On 1 May 2019, the statutory adjudication procedure introduced by the Construction Act 1996 will have been in force for 21 years. At the risk of over-egging an analogy, its life so far has followed a pattern familiar to parents:
- In its infancy it had a devastating effect on many relationships.
- As a toddler it thought it could do no wrong (see Macob v Morrison).
- As it approached its teens it had an alarming and confusing growth spurt (particularly following the amendments in the LDEDC 2009).
- Now, as it reaches maturity, it appears to be trying to shed some of its less attractive features (for example, see S&T v Grove Developments).

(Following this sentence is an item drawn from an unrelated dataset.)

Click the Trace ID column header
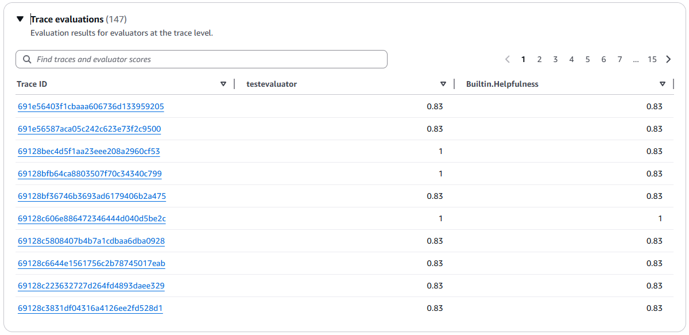 32,84
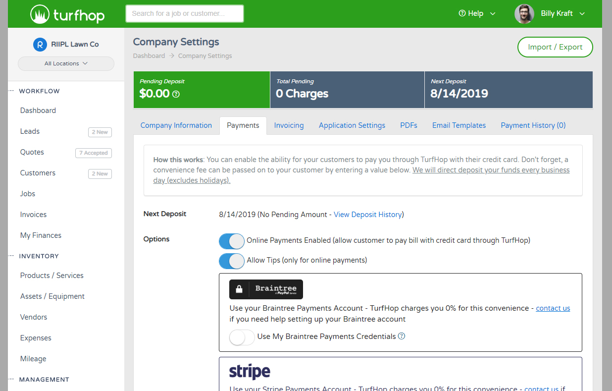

Grove was the first case in which a real fetter was recognised on the statutory right to refer a dispute to adjudication at any time. In that case, the Court of Appeal upheld Coulson J’s first instance decision, confirming that the employer could start an adjudication to dispute the true value of the works for which the contractor had claimed an interim application for payment, even though the employer had not served a valid pay less notice. However, the employer could not do so until after it had paid the notified sum due as a result of the failure to serve the notice.
The meaning and effect of Grove was considered recently in M Davenport Builders Ltd v Greer, where Stuart-Smith J was asked to enforce a “smash and grab” adjudication decision in connection with a building in Stockport.